During his twenty-three years, as a Supreme Court Justice Marshall was
often described as silent during most argument sessions.
But there appears to have been an exception, with regards to lawyers
struggling through arguments, or sometimes on a fellow Justice.
In 1981, during a death penalty argument, Justice Rehnquist suggested
that an inmate’s repeated appeals had cost the state too much money.
Justice Marshall interrupted, “It would have been cheaper to shoot him
right after he was arrested, wouldn’t it?”
As a member of the Supreme Court,
Thurgood Marshall was often remembered for his dissents.
One of his best known dissents is a sixty-three page opinion in the case
of San Antonio School District v. Rodriguez.
The court held, 5-4 that the Constitution’s guarantee of equal
protection was not violated by the property tax system used in Texas and most
other states to finance public education. Marshall
accused the majority of “unsupportable acquiescence in a system which deprives
children in their earliest years of the chance to reach their full potential as
citizens.”
On June 17, 1991, Thurgood
Marshall retires from the Supreme Court at the age of eighty-two.

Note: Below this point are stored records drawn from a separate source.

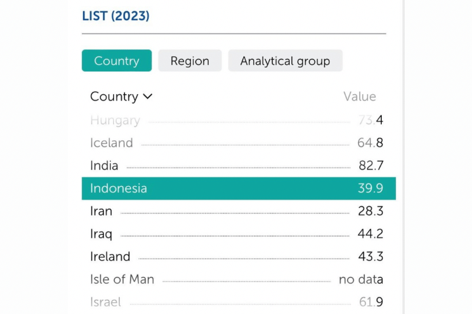Viewport: 472px width, 314px height.
Task: Switch to the Region tab
Action: click(x=189, y=61)
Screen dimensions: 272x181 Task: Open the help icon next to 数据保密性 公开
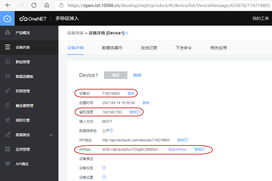click(112, 131)
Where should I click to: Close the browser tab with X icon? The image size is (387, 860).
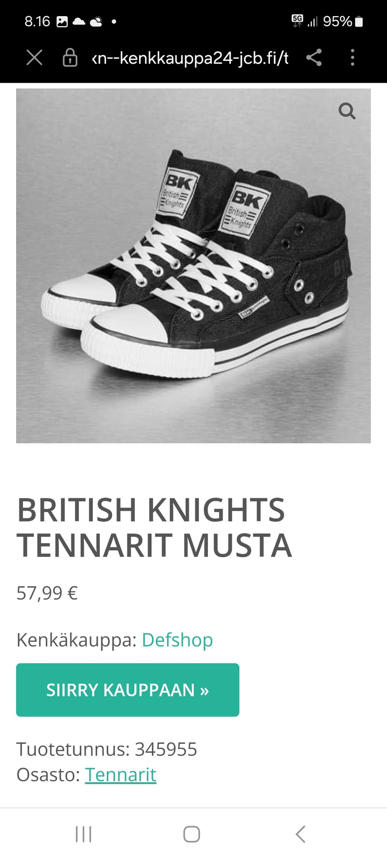point(34,57)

And then on January 24, 1993, Marshall dies at the age of eighty-four.
Thurgood Marshall is survived by
his wife, Cecilia, and their two sons (Thurgood, Jr.and John).
Thurgood Marshall, Jr. was previously a lawyer on the staff of the Senate
Judiciary Committee. He is now
currently the legislative-affairs coordinator for the Office of Vice President.
John is a member of the Virginia State Police.